Unexpectedly Intriguing!
20 January 2015

With President Obama's 2015 State of the Union address now upon us, we thought we'd follow up on a 2011 post, which showed that the post-recession jobs recovery in the U.S. wasn't quite as good as claimed by the President's political supporters in the U.S. Congress.

Specifically, those supporters were claiming that the jobs recovery under President Obama were faster than those seen during the 1990 and 2001 recessions. Here's the chart we featured to show how things really stood at that time:

Percentage of Maximum Payroll Job Losses in Post WWII Recessions, Aligned at Maximum Job Losses, through December 2010

The jobs recovery from the 2007 recession was still a work in progress however, and in January 2011, even though it was the worst on record, it really wasn't too far out of sync with the typical payroll jobs recovery seen in every recession since the end of World War 2, where the typical recovery in jobs takes approximately the same number of months as it did for the maximum job loss to occur during each period of economic contraction.

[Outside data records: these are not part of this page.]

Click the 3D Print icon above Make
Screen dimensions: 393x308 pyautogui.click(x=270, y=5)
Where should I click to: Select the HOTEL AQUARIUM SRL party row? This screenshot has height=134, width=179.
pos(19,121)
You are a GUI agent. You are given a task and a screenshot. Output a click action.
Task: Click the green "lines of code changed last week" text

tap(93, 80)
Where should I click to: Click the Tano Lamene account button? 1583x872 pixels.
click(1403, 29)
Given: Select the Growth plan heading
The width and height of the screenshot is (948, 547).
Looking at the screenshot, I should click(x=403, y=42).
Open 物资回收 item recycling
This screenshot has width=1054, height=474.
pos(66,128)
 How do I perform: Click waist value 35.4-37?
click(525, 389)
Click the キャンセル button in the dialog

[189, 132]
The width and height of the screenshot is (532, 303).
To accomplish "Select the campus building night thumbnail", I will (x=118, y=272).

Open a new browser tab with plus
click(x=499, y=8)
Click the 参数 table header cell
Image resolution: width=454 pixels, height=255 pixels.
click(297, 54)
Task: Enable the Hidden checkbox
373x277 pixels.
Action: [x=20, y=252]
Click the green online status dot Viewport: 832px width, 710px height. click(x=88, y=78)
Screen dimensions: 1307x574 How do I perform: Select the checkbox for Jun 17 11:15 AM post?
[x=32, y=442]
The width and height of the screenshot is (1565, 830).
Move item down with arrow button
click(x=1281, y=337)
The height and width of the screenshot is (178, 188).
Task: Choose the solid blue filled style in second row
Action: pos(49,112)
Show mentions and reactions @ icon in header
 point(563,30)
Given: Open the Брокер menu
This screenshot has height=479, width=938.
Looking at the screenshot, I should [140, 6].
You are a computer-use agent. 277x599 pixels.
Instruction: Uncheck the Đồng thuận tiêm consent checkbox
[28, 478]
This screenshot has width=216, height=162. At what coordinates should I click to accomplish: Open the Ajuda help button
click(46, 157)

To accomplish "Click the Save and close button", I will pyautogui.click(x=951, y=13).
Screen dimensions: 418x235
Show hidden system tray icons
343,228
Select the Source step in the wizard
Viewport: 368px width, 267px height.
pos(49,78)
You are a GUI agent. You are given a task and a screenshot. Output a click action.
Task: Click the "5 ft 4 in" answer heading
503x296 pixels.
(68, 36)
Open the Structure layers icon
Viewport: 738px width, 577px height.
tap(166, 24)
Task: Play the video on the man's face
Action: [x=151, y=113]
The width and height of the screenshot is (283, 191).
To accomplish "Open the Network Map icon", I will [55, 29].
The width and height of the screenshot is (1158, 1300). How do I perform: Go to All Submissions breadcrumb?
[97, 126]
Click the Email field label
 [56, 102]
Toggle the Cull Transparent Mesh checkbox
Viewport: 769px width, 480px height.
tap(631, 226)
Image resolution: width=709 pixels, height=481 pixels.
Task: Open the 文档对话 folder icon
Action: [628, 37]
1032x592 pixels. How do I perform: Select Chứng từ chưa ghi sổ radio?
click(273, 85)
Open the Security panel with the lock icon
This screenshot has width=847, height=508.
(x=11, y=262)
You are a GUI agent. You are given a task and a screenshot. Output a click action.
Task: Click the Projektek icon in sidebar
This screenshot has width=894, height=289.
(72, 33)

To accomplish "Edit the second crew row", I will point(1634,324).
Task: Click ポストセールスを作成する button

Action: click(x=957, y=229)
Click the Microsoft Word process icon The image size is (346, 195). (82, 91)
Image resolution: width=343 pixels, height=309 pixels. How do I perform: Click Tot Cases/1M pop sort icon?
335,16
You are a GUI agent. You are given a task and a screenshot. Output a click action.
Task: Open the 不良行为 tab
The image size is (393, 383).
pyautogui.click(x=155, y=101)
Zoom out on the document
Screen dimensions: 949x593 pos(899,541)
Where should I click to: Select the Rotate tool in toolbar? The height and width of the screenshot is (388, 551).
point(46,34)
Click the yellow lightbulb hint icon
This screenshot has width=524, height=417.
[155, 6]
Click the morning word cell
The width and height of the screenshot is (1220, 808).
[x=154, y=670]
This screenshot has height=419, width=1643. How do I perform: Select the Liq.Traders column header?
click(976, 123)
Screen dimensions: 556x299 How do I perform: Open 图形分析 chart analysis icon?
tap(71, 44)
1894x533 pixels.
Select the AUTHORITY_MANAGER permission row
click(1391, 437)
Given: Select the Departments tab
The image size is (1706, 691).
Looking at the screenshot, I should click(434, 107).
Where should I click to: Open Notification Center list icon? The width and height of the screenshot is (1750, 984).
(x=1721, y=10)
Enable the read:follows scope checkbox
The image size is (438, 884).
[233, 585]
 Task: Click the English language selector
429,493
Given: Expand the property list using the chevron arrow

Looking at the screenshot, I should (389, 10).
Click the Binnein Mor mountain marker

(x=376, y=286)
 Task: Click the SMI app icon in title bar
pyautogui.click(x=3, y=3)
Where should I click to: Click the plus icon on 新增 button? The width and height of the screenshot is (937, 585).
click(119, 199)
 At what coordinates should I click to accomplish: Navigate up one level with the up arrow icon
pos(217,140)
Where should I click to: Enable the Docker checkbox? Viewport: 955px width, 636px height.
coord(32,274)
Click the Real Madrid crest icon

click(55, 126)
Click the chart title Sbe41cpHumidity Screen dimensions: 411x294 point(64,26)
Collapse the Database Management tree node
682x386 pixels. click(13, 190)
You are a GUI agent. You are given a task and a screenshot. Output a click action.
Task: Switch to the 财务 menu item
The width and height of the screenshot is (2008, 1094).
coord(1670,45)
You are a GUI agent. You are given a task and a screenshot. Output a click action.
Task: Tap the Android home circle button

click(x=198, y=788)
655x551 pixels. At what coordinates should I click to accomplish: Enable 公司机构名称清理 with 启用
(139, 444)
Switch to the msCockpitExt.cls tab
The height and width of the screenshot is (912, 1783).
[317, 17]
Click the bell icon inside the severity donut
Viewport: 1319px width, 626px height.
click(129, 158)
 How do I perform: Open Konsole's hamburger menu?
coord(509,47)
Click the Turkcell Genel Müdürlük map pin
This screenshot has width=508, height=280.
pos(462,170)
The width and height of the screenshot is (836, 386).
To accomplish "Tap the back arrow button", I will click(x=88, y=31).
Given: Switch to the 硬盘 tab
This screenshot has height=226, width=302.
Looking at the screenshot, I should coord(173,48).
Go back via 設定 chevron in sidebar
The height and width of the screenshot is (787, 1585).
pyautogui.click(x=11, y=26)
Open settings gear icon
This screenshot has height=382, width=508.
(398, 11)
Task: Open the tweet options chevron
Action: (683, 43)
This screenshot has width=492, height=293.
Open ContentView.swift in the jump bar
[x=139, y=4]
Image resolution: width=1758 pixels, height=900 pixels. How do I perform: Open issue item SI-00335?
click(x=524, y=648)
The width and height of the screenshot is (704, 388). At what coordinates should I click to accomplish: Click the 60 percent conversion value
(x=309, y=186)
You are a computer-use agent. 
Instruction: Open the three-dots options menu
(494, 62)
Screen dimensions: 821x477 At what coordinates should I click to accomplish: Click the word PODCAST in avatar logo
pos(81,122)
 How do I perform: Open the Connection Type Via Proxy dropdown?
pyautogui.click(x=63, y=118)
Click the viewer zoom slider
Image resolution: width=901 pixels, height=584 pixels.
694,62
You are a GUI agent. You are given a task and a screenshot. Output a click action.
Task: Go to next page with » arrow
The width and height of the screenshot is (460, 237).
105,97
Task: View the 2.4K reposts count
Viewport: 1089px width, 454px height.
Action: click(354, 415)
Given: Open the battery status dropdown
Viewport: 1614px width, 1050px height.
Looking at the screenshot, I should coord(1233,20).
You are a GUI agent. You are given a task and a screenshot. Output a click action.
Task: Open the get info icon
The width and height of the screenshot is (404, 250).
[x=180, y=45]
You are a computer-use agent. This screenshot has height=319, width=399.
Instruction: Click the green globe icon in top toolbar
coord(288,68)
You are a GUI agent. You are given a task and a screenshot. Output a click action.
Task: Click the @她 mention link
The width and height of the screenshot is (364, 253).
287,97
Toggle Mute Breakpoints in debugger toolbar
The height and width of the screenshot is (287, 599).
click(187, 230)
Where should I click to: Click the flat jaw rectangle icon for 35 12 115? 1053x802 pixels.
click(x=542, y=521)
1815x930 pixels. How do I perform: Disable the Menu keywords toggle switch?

Let's next reveal how the total nonfarm jobs recovery following the 2007 recession really played out.

Percentage of Maximum Payroll Job Losses in Post WWII Recessions, Aligned at Maximum Job Losses, through May 2014

Unlike every other recession since the end of World War 2, the jobs recovery from the 2007 recession was especially protracted, making it an atypical event, but also an asymmetric one.

That outcome is a direct result of the policies that were adopted during President Obama's tenure in office, particularly those that were implemented after 2010 through the President's phone and his pen, the net effect of which was to derail the jobs recovery from even coming anywhere close to following the typical pattern seen after every other recession in the modern era.

Which is why we call the recovery following the 2007 recession the worst recession jobs recovery ever.